What It Is

Knowledge distillation is a training technique where a smaller “student” model is trained to match the outputs of a larger “teacher” model, rather than training from scratch on ground-truth labels. The student learns to approximate the teacher’s behavior at a fraction of the compute and parameter cost.

Why It Matters

Distillation is the primary mechanism for creating efficient, deployable models from frontier-scale teachers. It is also increasingly important for alignment: models like DeepSeek-R1 distill reasoning capabilities from larger reasoning models. Many open-source instruction-following models (e.g., Alpaca, Vicuna) are effectively distillations of GPT-4 or GPT-3.5 via synthetic data.

How It Works

Classic distillation (Hinton et al., 2015) trains the student to minimize KL divergence between its output distribution and the teacher’s “soft” probability distribution (rather than one-hot labels). The soft labels carry more information than hard labels — they encode the teacher’s uncertainty and inter-class relationships.

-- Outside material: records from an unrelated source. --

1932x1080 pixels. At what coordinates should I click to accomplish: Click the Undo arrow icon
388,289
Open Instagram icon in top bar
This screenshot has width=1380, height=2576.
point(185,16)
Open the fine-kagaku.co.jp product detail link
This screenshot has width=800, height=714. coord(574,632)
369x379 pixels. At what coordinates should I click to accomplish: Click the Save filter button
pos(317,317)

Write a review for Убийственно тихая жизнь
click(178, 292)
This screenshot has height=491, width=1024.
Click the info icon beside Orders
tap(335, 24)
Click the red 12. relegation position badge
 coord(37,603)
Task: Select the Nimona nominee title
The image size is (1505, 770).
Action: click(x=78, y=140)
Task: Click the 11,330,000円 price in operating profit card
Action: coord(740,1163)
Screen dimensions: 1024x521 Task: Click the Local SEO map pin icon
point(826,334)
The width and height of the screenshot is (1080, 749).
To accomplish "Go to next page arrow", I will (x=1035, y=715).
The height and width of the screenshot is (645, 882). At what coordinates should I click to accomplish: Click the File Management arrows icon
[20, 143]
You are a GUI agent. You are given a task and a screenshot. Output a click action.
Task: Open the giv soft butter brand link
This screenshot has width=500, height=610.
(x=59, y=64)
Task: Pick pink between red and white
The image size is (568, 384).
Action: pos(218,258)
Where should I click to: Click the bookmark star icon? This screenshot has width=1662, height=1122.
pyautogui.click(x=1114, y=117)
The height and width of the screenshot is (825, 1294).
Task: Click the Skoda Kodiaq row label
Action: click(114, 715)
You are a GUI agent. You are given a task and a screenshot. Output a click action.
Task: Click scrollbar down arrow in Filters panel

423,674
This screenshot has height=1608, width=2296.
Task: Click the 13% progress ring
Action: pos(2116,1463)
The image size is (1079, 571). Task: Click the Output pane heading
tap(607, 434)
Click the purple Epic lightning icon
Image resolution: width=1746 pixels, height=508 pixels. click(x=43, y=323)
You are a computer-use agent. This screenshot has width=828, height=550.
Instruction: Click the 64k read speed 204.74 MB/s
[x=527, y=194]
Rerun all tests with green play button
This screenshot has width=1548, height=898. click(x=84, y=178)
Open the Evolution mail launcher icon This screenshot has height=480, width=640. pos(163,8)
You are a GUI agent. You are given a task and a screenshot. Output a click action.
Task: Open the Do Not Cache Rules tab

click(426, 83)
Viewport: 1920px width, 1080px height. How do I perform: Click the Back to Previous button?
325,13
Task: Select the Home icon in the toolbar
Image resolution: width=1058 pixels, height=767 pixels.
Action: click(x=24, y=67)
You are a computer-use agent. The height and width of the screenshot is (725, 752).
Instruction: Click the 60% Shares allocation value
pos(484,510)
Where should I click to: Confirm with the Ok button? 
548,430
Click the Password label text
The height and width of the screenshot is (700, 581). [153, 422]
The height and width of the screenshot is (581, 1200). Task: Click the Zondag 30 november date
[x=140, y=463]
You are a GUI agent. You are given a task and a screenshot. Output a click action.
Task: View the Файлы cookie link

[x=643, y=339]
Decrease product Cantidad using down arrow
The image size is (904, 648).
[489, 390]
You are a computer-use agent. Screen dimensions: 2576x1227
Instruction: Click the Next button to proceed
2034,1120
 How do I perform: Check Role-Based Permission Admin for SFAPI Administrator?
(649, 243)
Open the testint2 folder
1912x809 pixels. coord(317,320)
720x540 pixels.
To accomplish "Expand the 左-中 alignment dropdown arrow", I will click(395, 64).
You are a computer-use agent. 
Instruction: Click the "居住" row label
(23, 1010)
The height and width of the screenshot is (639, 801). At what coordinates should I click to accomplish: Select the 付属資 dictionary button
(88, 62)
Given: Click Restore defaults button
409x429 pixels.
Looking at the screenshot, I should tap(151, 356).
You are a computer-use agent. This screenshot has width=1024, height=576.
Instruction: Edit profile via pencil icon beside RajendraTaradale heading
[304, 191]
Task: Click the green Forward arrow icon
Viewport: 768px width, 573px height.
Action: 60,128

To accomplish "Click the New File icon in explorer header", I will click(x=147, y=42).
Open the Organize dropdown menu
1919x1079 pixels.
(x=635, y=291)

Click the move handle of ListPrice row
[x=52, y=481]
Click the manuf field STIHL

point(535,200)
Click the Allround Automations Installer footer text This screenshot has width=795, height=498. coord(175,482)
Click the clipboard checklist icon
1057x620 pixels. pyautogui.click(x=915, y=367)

In LLM contexts, distillation often takes the form of data distillation: generating synthetic training data from a teacher model and SFT-ing the student on it. This is simpler than output-distribution matching but effective in practice.

Key variants:

  • Soft label distillation — match teacher token probabilities directly
  • Data distillation — SFT on teacher-generated outputs
  • Speculative decoding — smaller draft model approximates large model token-by-token (an inference-time analog)

Key Sources

  • sft — Data distillation is implemented as SFT on teacher outputs
  • speculative-decoding — Uses a small draft model in an inference-time distillation-like role

Open Questions

  • What is the capability ceiling for distilled models relative to their teachers?
  • Can distillation transfer reasoning capabilities (not just surface behavior) from large to small models?
  • How does distillation interact with RLHF alignment — does it preserve or dilute alignment?